There was a hole being surgically placed in our baby's belly.
There was coming to terms with the fact that Ezra's best chance for survival was testing positive for a genetic disorder with its own list of medical problems.
There was googling "Noonan Syndrome" and seeing incredibly troubling, outdated information before finding current, much more helpful resources.
AND THERE WERE MUCH, MUCH HAPPIER MOMENTS.
There was peace that passes understanding.
There was mountain-moving faith.
There were miracles.
There was gratitude.
There was the realization that a marriage and love could actually grow stronger amidst adversity.
There was my mother-in-law who faithfully met us at every single children's hospital appointment so that she could watch big brother, keep him away from the germs at the hospital, and allow us to focus on getting help for Ezra.
There was my mother who began coming over faithfully every single day after work so she could lend a hand while we figured out how to administer Ezra's chemo and other medications...and who more often than not, still stops by after work to lend a hand.
There was my sister who hung out with Judah during our frequent visits to Ezra's primary physician (pretty serendipitous that her work is right next door to the doctors office).
There was my niece who has helped us by folding more loads of laundry and emptying the dishwasher more times than I can count.
There was my dad who has prayed more fervently than anyone I know.
There was my father-in-law who shaved his head and raised money to support childhood cancer.
There were literally hundreds of prayers from family and friends.
There were meals that showed up at our front door.
There was cash handed secretly to us at church with a whisper that we should use it to fill our gas tank.
There was a week of fasting and prayer by many of our church family that immediately proceeded Ezra's first normal CBC.
There was kindness from strangers.
There was Josh's amazing company and co-workers.
There were full-blown community fundraising efforts.
There was a gifted photo session (at the time we thought it might be the only family photos we'd have a chance to get with our sweet boy).
There were words of encouragement from old friends and friends of friends and friends of friends of friends.
There was Kasey.
There was discovering an amazing support group of other NS parents just like us, including our "3 in a million buddies."
There was our oncologist telling us about the doctor she knew with Noonan Syndrome.
And there was going on to learn about a Ph.D. student, and a pharmacist, and wonderful parents, and so many other AMAZING people living with Noonan Syndrome.
And there were small strides, and big strides, and normal lab results, and weeks without vomit, and and and, there was a first birthday! A day that we feared might never come.

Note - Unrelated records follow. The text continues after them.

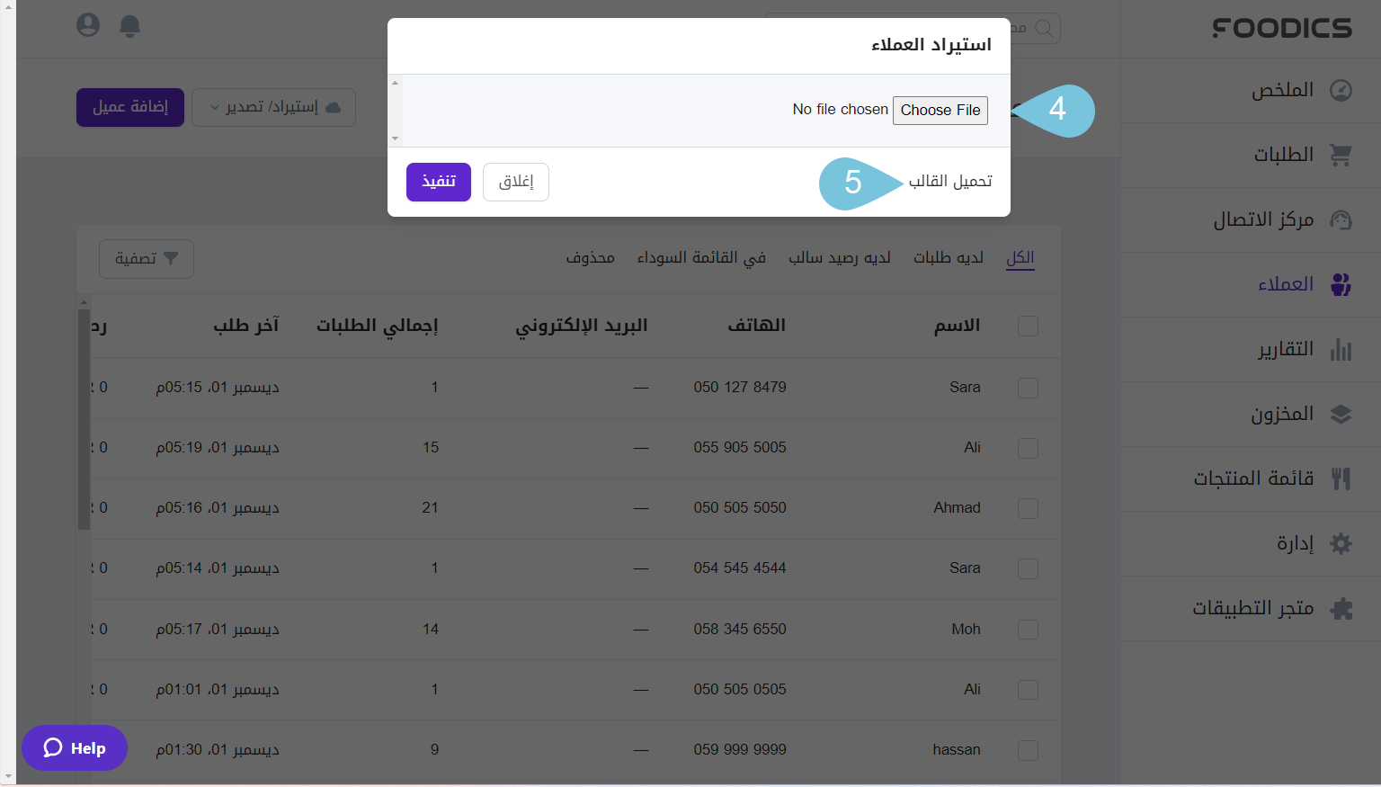Click the user profile avatar icon
The width and height of the screenshot is (1381, 787).
(87, 25)
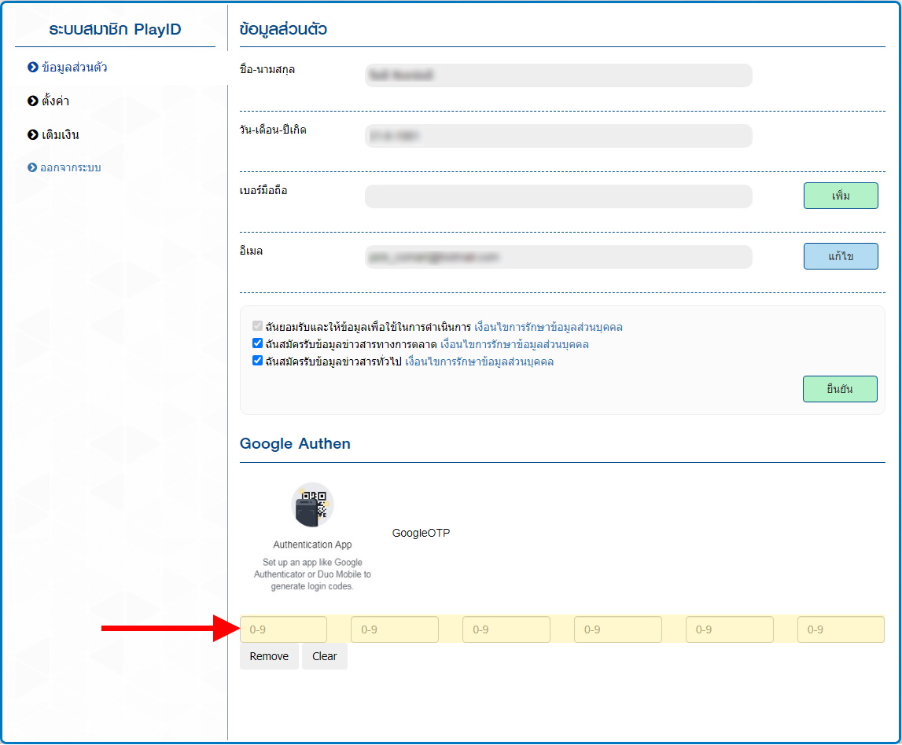
Task: Toggle general news subscription checkbox
Action: pos(257,361)
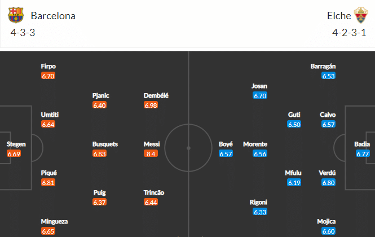Viewport: 375px width, 237px height.
Task: Click the Elche club crest icon
Action: [361, 15]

This really only scratches the surface of the year that was. But I needed to write this post, to close this chapter, so that we can start a new one. So we can start living again.
We are ready to continue spreading awareness about JMML and Noonan Syndrome.
We are ready to gather more stones and face whatever Goliaths come our way.
We are ready to fight for and advocate for Ezra to get the help he needs to be the happiest, healthiest, smartest boy he can be.
There will be days when we are tired and weary and we will have to reread the posts we've written this past year to remind ourselves of that fire and desire to be brave and courageous again.
And God will give us the strength to face another day and conquer another challenge.